Katja Huber, 21.11.2022
Neuregelung des Statusfeststellungsverfahrens
Das Statusfeststellungsverfahren dient zur Klärung, ob im Einzelfall eine abhängige Beschäftigung oder eine selbstständige Tätigkeit vorliegt. Das ist wichtig, weil ein ungeklärter Sozialversicherungsstatus ernsthafte Konsequenzen haben kann.
Die Frage, ob eine selbständige Tätigkeit oder eine abhängige Beschäftigung besteht, ist in vielen Fällen nicht klar zu beantworten, denn die Einordnung als Selbstständiger oder abhängig Beschäftigter kann nicht von den Vertragsparteien bestimmt werden, sondern richtet sich objektiv nach der tatsächlichen, inhaltlichen Gestaltung des Tätigkeitsverhältnisses.
Neuregelung des Statusfeststellungsverfahrens nach § 7a SGB IV
Eine falsche Einordnung und Behandlung eines Beschäftigten, als selbständig Tätigen im sozialversicherungsrechtlichen Sinne, birgt für das Unternehmen enorme Haftungsrisiken. Führt der Arbeitgeber aufgrund einer Fehleinschätzung vom Lohn keine Sozialversicherungsbeiträge ab und wird dies erst im Rahmen einer Betriebsprüfung aufgedeckt, so kann dies für das Unternehmen teuer werden. Aus diesem Grund hatte der Gesetzgeber bereits vor über 20 Jahren die Möglichkeit eingeführt, die Durchführung eines sog. Statusfeststellungsverfahrens freiwillig zu beantragen. Seit dem 1.4.2022 ist eine Neuregelung des § 7a SGB IV in Kraft, ein Blick auf einzelne verfahrensrechtliche Neuerungen lohnt sich.

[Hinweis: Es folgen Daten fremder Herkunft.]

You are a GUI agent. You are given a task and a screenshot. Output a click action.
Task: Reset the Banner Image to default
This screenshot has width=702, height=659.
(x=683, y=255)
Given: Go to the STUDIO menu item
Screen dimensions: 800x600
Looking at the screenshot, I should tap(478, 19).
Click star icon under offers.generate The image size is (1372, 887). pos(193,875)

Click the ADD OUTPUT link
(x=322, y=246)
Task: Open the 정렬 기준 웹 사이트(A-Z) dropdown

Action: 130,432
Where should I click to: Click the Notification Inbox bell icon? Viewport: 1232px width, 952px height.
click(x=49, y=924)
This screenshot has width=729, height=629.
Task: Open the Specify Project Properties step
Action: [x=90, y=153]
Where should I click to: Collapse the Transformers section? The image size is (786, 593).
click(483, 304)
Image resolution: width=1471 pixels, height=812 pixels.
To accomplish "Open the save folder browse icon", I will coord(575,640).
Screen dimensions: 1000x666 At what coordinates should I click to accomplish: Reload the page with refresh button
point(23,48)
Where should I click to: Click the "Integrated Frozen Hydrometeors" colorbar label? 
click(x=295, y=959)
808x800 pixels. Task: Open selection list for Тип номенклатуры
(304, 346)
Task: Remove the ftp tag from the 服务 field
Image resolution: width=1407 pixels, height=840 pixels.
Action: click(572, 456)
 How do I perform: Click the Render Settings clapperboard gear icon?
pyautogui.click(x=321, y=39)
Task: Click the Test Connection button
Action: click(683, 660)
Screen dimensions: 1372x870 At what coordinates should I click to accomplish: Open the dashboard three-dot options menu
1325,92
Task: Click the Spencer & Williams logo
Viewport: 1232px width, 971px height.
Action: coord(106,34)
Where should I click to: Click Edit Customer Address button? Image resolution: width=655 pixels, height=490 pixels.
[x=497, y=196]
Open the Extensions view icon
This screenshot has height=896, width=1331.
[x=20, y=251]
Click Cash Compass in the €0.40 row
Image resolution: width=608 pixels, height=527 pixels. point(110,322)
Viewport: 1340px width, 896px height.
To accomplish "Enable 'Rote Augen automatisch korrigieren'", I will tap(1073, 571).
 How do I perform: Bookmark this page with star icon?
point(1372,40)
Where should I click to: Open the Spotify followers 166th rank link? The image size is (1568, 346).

Ziel des Statusfeststellungsverfahrens
Ziel des Statusfeststellungsverfahrens ist es, Erwerbstätige und deren Auftraggeber vor den Risiken einer falschen Einschätzung der Erwerbstätigkeit als „selbständige Tätigkeit“ im Rahmen eines Auftragsverhältnisses oder einer abhängigen Beschäftigung zu schützen. Seit dem Jahr 2005 ist das Verfahren z.B. für Gesellschafter-Geschäftsführer obligatorisch. Allerdings beschränkt sich die Bindungswirkung eines Statusfeststellungsbeschlusses nach wie vor allein auf den Bereich des Sozialversicherungsrechts und hat damit keine Bindungswirkung für die Bereiche des Arbeits- und Steuerrechts.
Haftungsrisiken
Als Arbeitgeber sind Sie Alleinschuldner des Gesamtsozialversicherungsbeitrages also auch der Arbeitgeber- und Arbeitnehmeranteile zur gesetzlichen Kranken-, Pflege-, Renten-, Ar-beitslosen- und Unfallversicherung nebst Umlagen. Der Sozialversicherungsträger kann und muss Beitragsansprüche gegenüber dem Arbeitgeber grundsätzlich rückwirkend bis zum Ablauf des vierten Kalenderjahres geltend machen, das auf das Kalenderjahr folgt, in dem die Beiträge fällig geworden sind. Bei vorsätzlich vorenthaltenen Beiträgen ist ein Rückgriff sogar bis zu 30 Jahren möglich. Da im Hinblick auf die allgemeine Verjährungsfrist in der Regel alle vier Jahre anlasslose Betriebsprüfungen durch die Deutsche Rentenversicherung zur Prüfung der Beitragszahlungen stattfinden, werden Fehleinschätzungen regelmäßig anlässlich dieser Prüfungen aufgedeckt. Den Arbeitgeber treffen dann neben der Pflicht zur Zahlung der rückständigen Sozialversicherungsbeiträge auch noch die Pflicht zur Zahlung von Verzugszinsen darauf in Höhe von 12 % im Jahr.
Dagegen können Sie von Ihrem Beschäftigten im bestehenden Beschäftigungsverhältnis für nur max. 3 Monate innerhalb der Pfändungsfreigrenzen Beiträge nachfordern. Ist der Arbeitnehmer nicht mehr in ihrem Betrieb beschäftigt, ist ein Rückgriff nicht mehr möglich.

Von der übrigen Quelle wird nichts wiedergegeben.